** Opening DATA LISTING block **
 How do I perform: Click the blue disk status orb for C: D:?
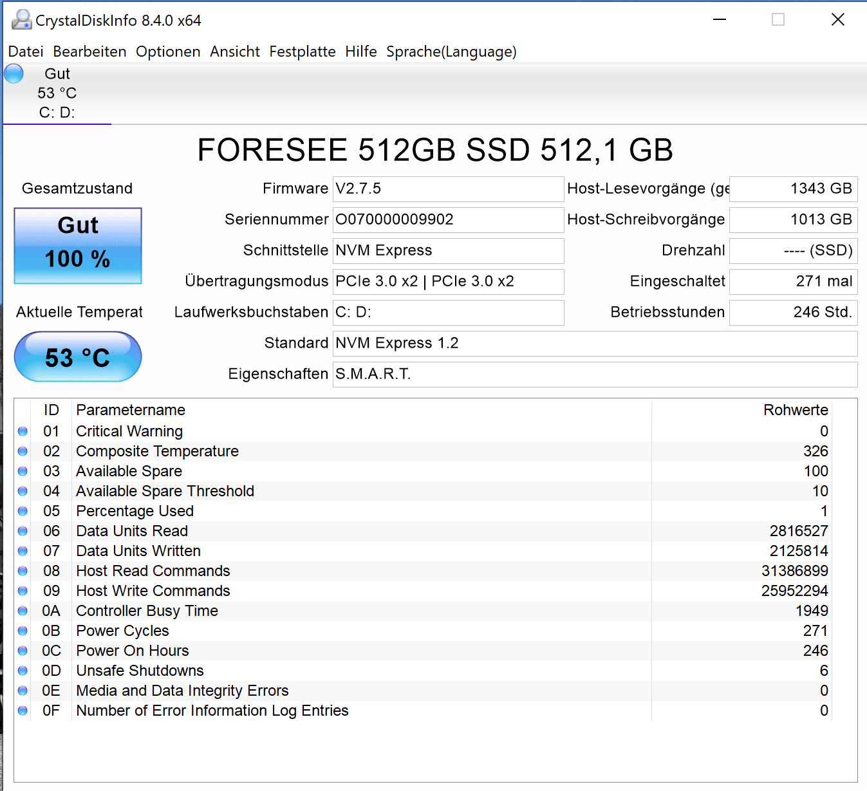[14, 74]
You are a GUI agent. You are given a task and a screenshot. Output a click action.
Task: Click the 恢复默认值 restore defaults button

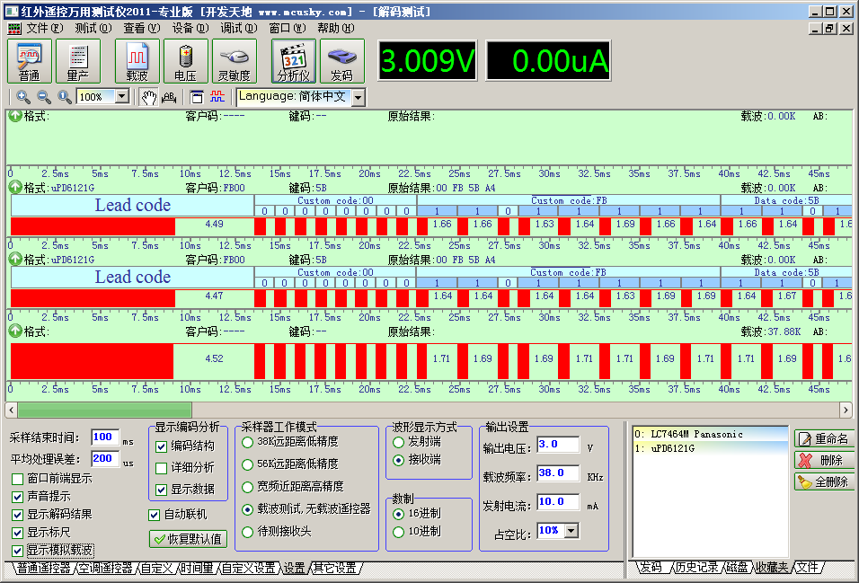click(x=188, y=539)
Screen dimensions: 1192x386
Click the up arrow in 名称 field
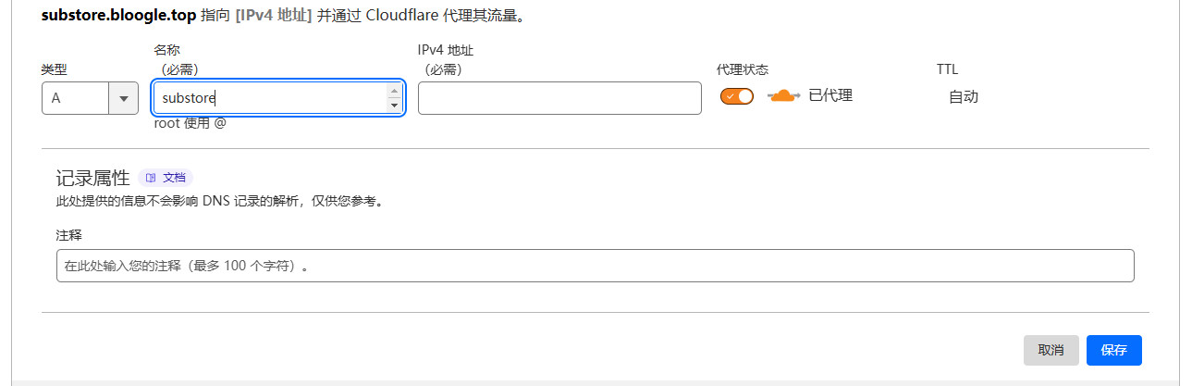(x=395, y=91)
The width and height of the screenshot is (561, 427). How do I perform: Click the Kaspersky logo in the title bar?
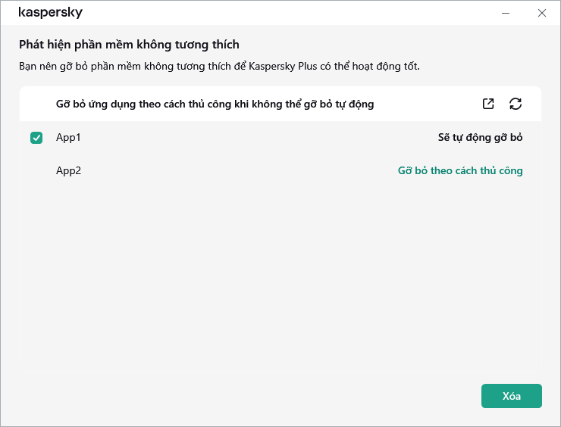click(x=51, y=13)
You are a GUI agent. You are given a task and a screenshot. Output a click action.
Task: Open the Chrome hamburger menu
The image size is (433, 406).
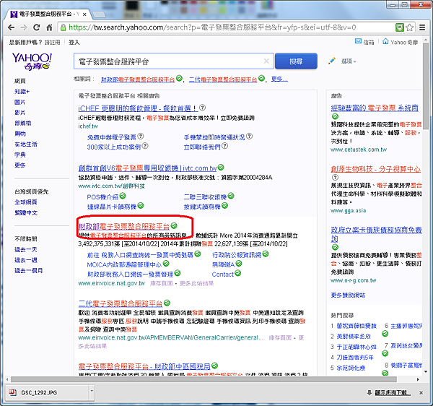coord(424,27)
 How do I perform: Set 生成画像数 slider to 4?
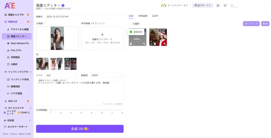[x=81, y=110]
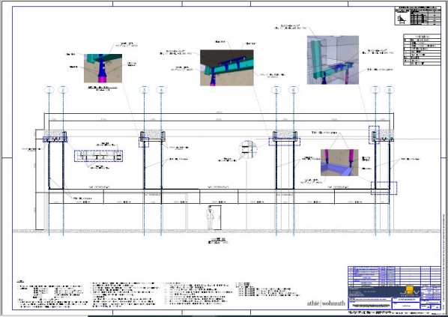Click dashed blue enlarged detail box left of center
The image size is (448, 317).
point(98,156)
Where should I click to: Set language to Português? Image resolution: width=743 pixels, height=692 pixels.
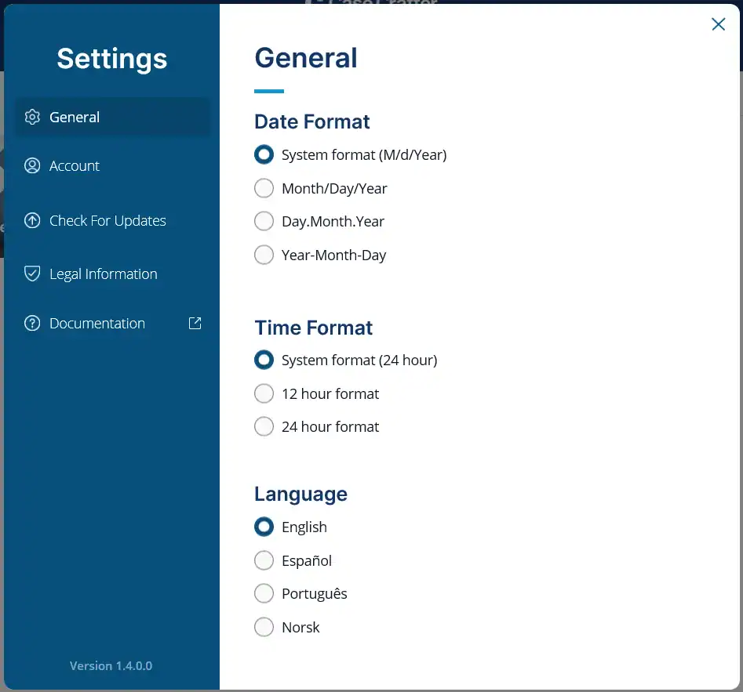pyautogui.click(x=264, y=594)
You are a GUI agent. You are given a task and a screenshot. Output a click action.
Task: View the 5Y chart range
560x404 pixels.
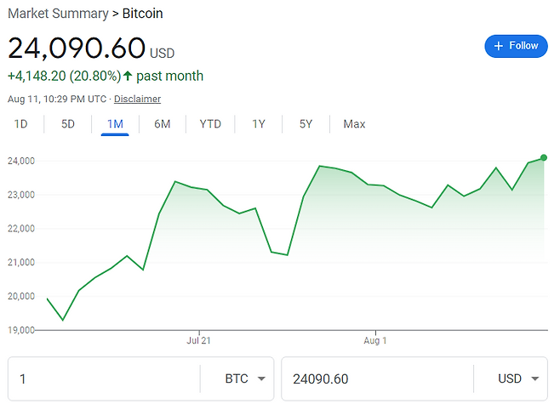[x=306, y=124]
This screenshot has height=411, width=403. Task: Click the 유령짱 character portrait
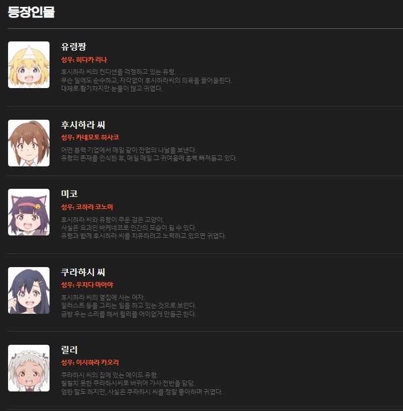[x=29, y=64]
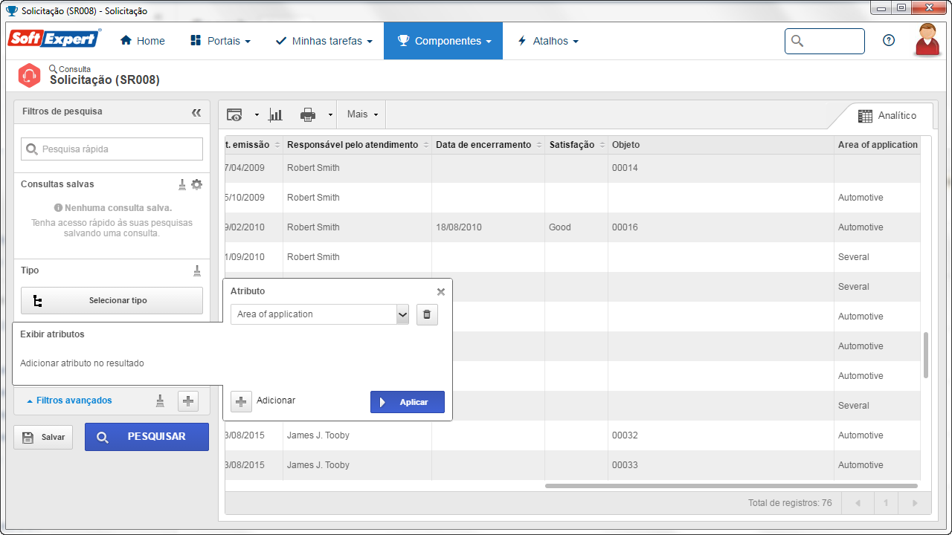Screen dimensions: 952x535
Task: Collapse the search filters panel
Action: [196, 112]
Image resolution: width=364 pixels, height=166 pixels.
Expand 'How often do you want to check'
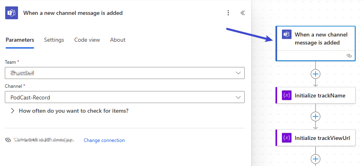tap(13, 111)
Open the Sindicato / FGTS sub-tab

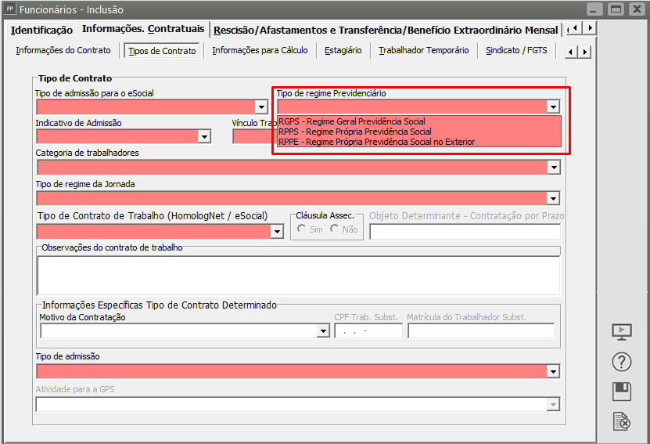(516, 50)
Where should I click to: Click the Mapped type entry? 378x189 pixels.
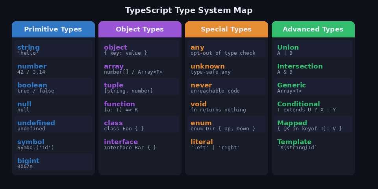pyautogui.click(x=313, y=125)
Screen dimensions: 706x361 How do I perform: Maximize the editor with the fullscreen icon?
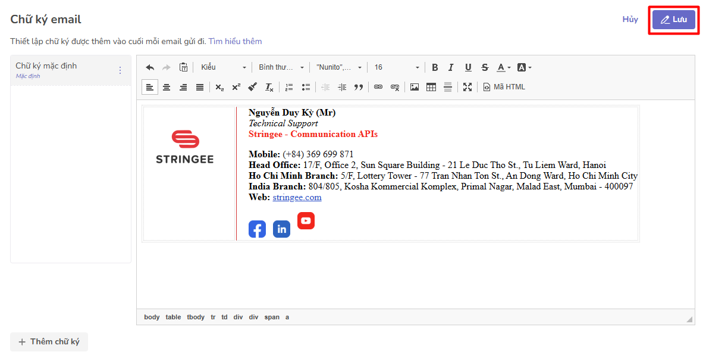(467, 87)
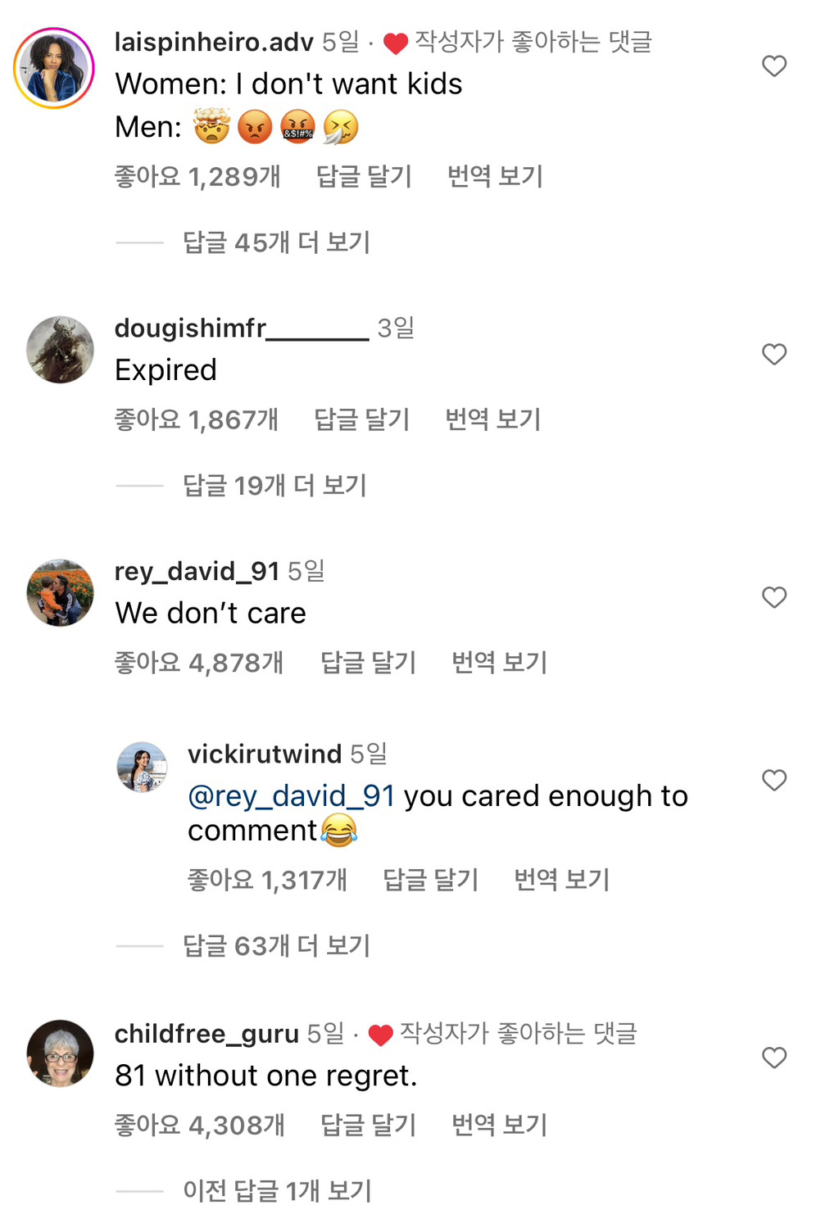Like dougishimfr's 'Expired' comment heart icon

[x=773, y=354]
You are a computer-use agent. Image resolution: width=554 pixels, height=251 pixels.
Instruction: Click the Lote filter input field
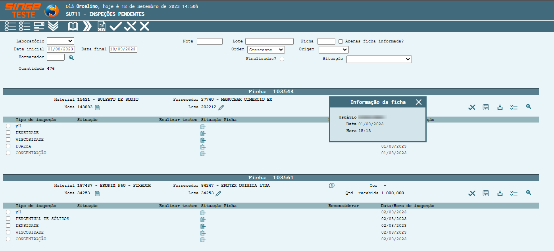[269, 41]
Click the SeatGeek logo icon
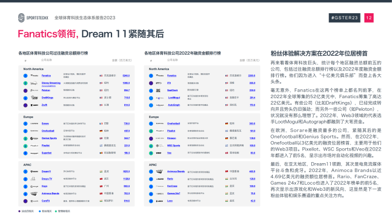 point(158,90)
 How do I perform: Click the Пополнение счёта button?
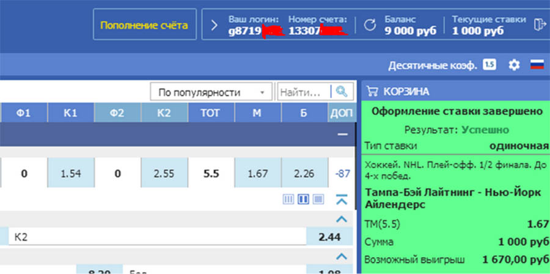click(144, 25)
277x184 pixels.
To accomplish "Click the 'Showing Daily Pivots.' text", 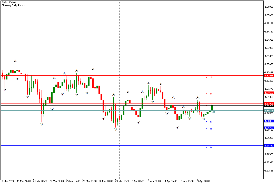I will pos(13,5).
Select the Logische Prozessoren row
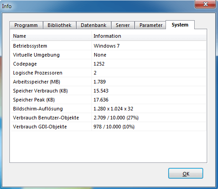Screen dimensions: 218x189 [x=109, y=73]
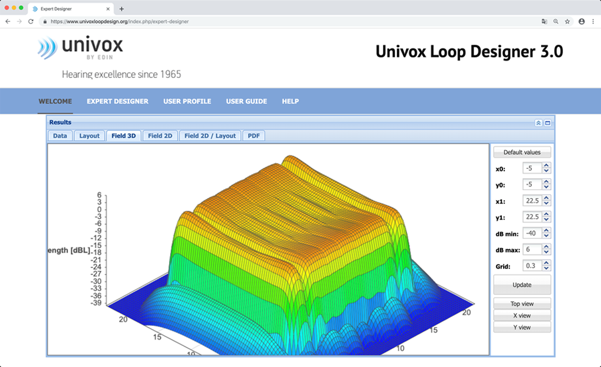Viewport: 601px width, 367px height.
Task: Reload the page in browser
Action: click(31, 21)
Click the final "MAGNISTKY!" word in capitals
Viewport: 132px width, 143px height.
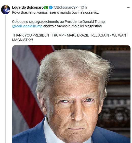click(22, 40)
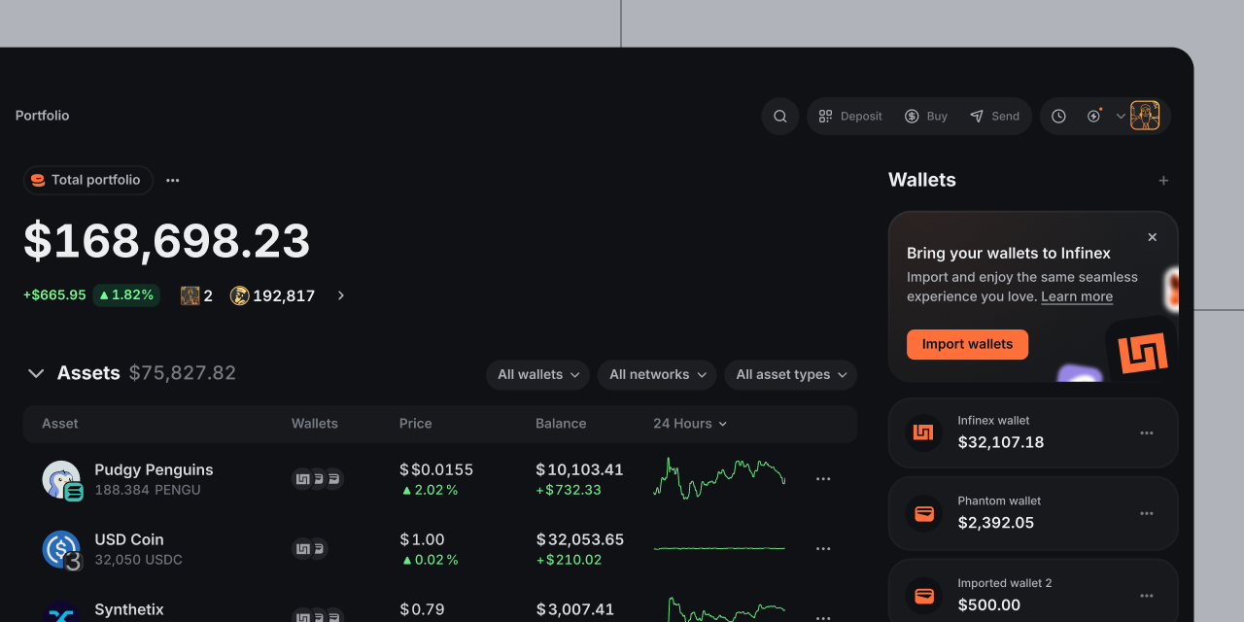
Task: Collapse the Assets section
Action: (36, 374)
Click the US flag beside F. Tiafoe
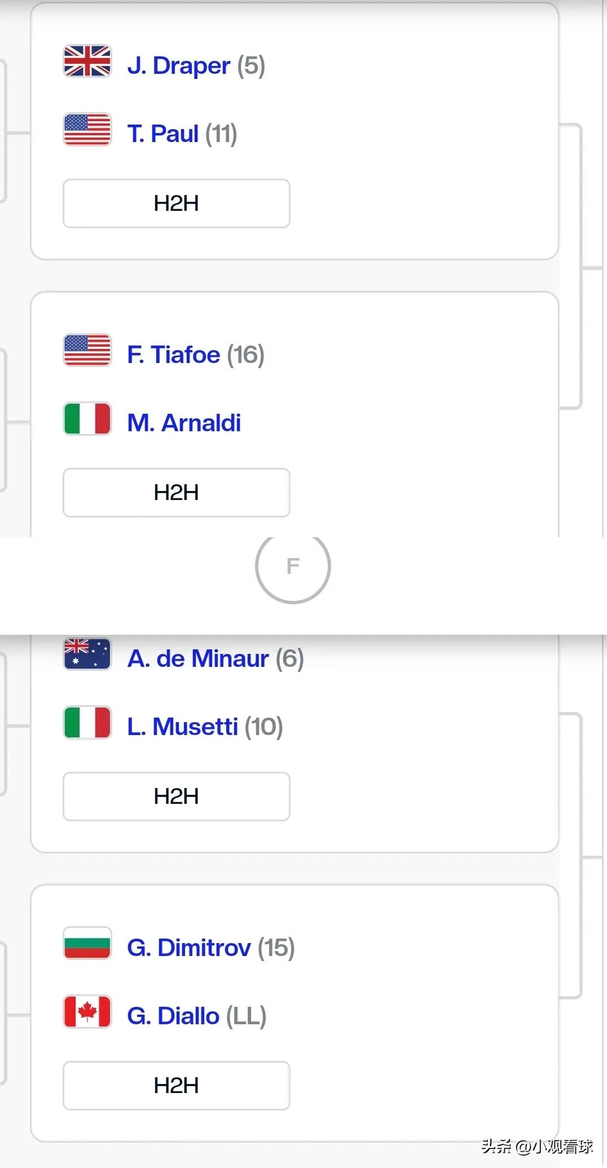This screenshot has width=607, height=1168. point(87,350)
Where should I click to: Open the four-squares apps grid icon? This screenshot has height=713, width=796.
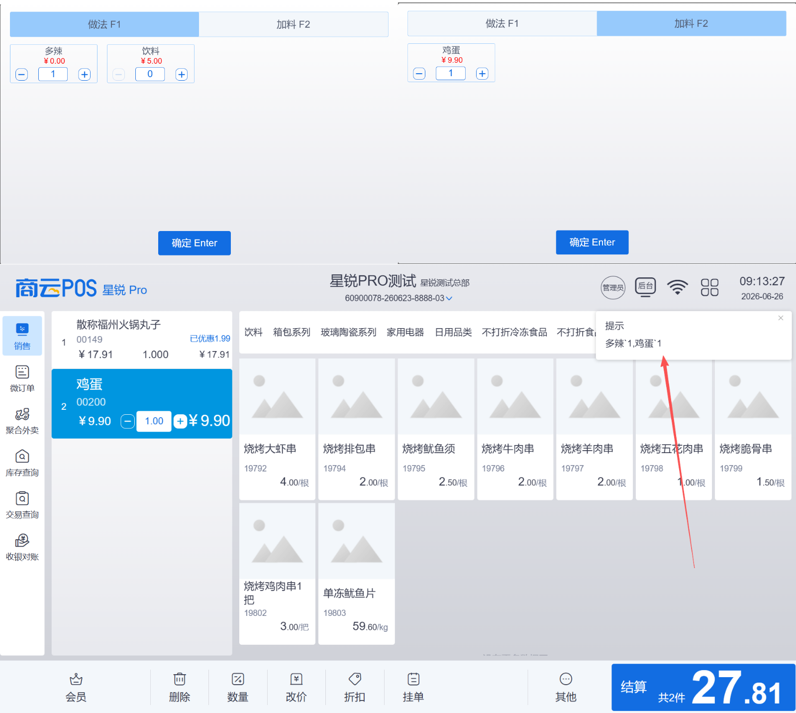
** Closing DATA LISTING block **
:: TASK TO CARRY OUT ::
When you reach the line with "Where should I click to: Set" in the records above, start writing out each line exactly, and stop after the line with "277x184 pixels.". Pictures stay out.

:: TASK SOLUTION ::
Where should I click to: Set language to Português? Image resolution: width=743 pixels, height=692 pixels.
pyautogui.click(x=264, y=594)
You are a GUI agent. You are given a task and a screenshot. Output a click action.
Task: View the 5Y chart range
560x404 pixels.
[x=306, y=124]
This screenshot has height=411, width=403. Task: Click the 유령짱 character portrait
[x=29, y=64]
Screen dimensions: 952x535
Task: Collapse the search filters panel
Action: [196, 112]
Image resolution: width=364 pixels, height=166 pixels.
Expand 'How often do you want to check'
tap(13, 111)
Open the Sindicato / FGTS sub-tab

(516, 50)
Where should I click to: Click the Mapped type entry? 378x189 pixels.
pyautogui.click(x=313, y=125)
Screen dimensions: 706x361 How do I perform: Maximize the editor with the fullscreen icon?
(467, 87)
Like dougishimfr's 'Expired' comment heart icon

[x=773, y=354]
You are a computer-use agent. Image resolution: width=554 pixels, height=251 pixels.
Instruction: Click the Lote filter input field
[269, 41]
Click the SeatGeek logo icon
 point(158,90)
 How do I perform: Click the Пополнение счёта button?
click(144, 25)
277x184 pixels.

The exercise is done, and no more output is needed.